### [TASK]
The thread below about a knotc zone backup shows one command typed at a root prompt. List each space-separated part of that command, in order.

### [READING PASSAGE]

Some explanation: zone backup or restore is performed as a zone "event".
When zone events are invoked via the knotc interface, it typically works
in the way that the event is planned to be performed later and "OK" is
returned just as an info that the command has been registered. The event
(zone backup in this case) happens per-zone and with some delay, when
some background-worker becomes available, and the outcome appears in the
log. On the contrary, if knotc is invoked with `-b` parameter, it waits
for the event to be performed synchronously, and collects the outcome of
the whole process (some error code handligs of this are currently
subject to ongoing improvements by my colleagues).
So, from the strace you sent me, I only see that some initialization has
been done and that the early "OK" has been returned, but there are no
traits of the backup process as such :(
Could you please collect somewhat longer strace, by watching when the
backup finishes in the logfile?
Thanks!
Libor
Dne 09. 12. 20 v 15:56 Thomas E. napsal(a):
Hi Libor,
yes, the backup command was executed and confirmed with "OK":
root@signer-0:/# knotc zone-backup +backupdir /tmp/backup
OK
I did it again and the output is the same.
Thanks,
Thomas
On 09.12.20 15:42, libor.peltan wrote:
> Hi Thomas,
>
> are you sure this strace has been collected while the issue was
> reproduced and half of the keys copied again?
>
> Maybe you just have deattached strace too early(?).

### [DATASET SECTION]
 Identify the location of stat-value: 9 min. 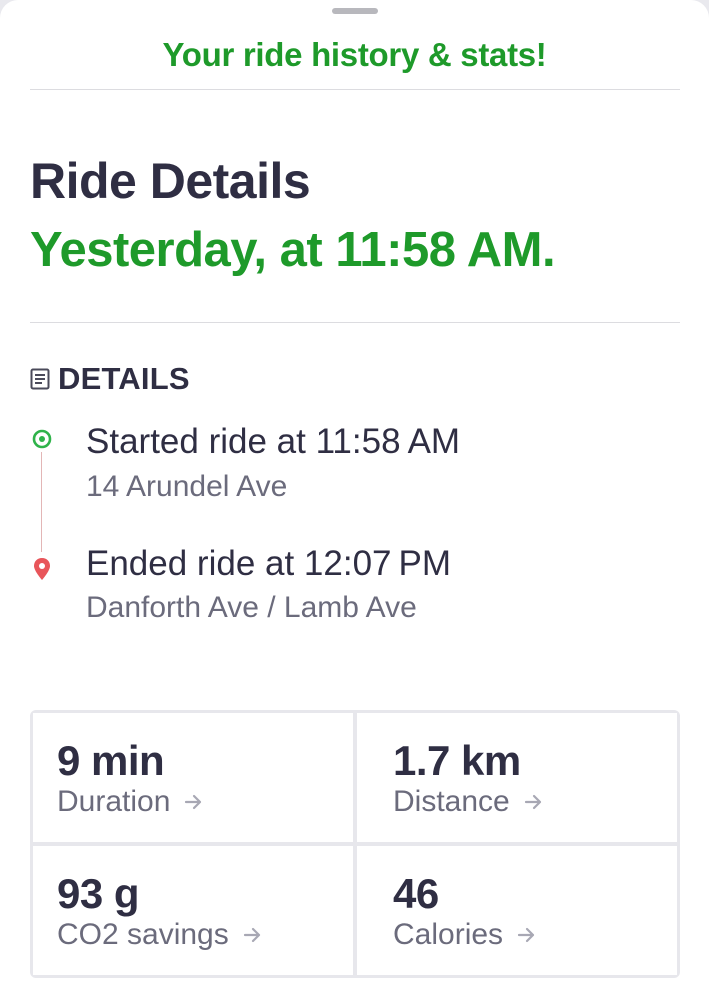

### [OUTPUT]
1. knotc
2. zone-backup
3. +backupdir
4. /tmp/backup